One of her favorite videos is “Lollibomb” (2017), in which an actor resembling Kim Jong-un interacts with an atomic bomb. The idea came from Prusikin. In 2018, they released “Skibidi” — a viral dance video that has accumulated nearly 790 million views on YouTube and won the “Chart Dozen” award for Best Video in 2019.

From 2013 through 2025, Alina has directed 38 of Little Big’s 42 music videos, co-creating every one of them with Prusikin. “We always shoot all Little Big clips in tandem with Ilyich,” she says. “Together we create and create everything.”

Beyond Little Big, she has directed videos for Oliver Tree, Tommy Cash, Dillon Francis, Cody Ko, bbno$, Molchat Doma, Noize MC, Egor Kreed, Eldzhey, Feduk, and many others. She also directed shows for the KlikKlak YouTube channel, which at its peak entertained 7 million subscribers.

Her commercial clients have included Coca-Cola, Snickers, Crocs, Baileys, and William Lawson’s.

Eurovision and International Breakthrough

Little Big was selected to represent Russia at the Eurovision Song Contest 2020 with the song “Uno,” directed by Alina. The contest was canceled due to the COVID-19 pandemic, but the music video went on to become the most-viewed video in the history of the Eurovision Song Contest’s YouTube channel, with over 200 million views. The band chose not to participate in the 2021 contest, giving another artist the opportunity.
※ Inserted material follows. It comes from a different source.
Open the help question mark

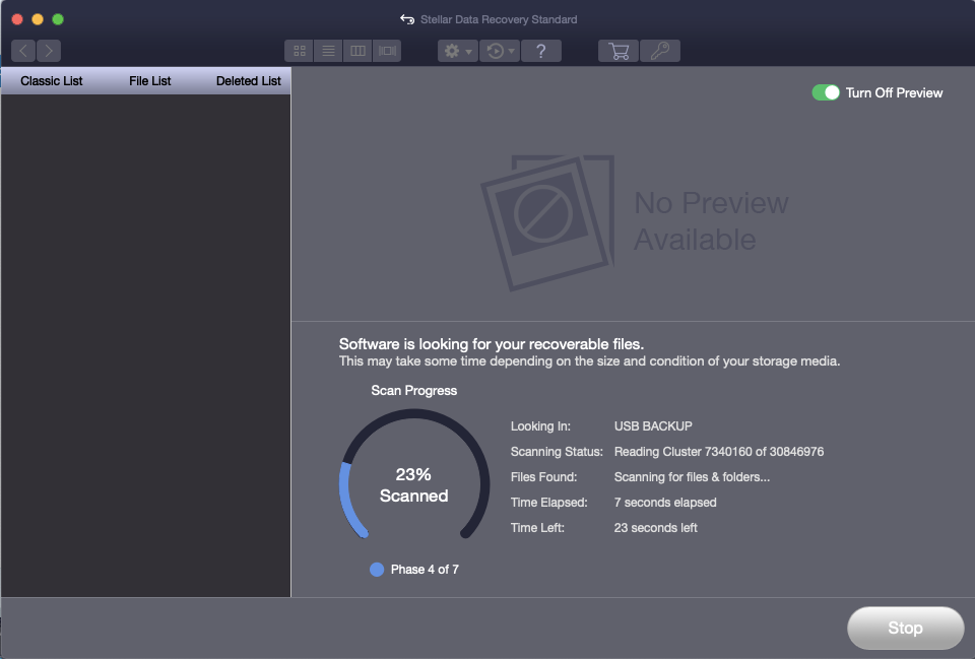click(541, 50)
In 2021, Little Big won the Muz-TV Award for Best Group, ahead of nominees including “Ruki Vverkh!” and Dabro.

In 2025, Alina returned to the Eurovision orbit when she directed the music video for Tommy Cash’s “Espresso Macchiato” — the song that won Eesti Laul 2025 and represented Estonia at Eurovision 2025 in Basel.

Anti-War Stance and Move to Los Angeles

Following Russia’s invasion of Ukraine in February 2022, Alina and Little Big took a decisive public stand. On June 23, 2022, the band released “Generation Cancellation” — an anti-war music video directed by Alina and Ilya Prusikin. The video serves as a visual manifesto criticizing the war, Russian propaganda, and the political situation. Shortly after recording the song, the band left Russia and relocated to Los Angeles, California.
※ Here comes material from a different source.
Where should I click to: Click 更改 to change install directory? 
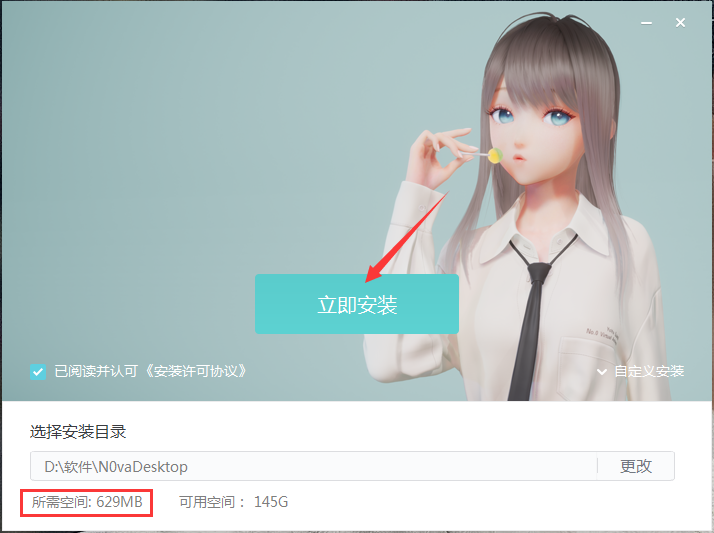tap(636, 466)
“We love our country, but we disagree so much with the war in Ukraine,” Prusikin stated at the time. Alina has maintained her base in Los Angeles since then, continuing to work with international artists.

Recent Work

Alina continues to direct at a prolific rate. Recent credits include videos for Little Big (“Boobs,” “Lobster Popstar,” “Hardstyle Fish”), Tommy Cash (“Espresso Macchiato,” “Untz Untz”), and the feature “Agent 813” with Danila Poperechnyy (2025). Her official website lists her goals as breaking into the gaming industry, directing a feature film, and becoming more involved in the art and fashion worlds.

Her visual style is characterized by bold, kitschy aesthetics, precise choreography, and a willingness to push boundaries — qualities that made Little Big’s videos instantly recognizable and helped the band build a global audience spanning Russia, Europe, the United States, and beyond.

Personal Life

Alina keeps her personal life private, though she has opened up in interviews about the tension between career and relationships. “I live alone and I like living alone. Basically, I am a self-sufficient person,” she told Petya Ploskov. “Often I understand that I would like a family and children. But I don’t know how it can be done with my schedule.”

She has said she hopes to marry once and make it last, and that she values mutual support in a partnership. The Little Big team has become like family to her over the years.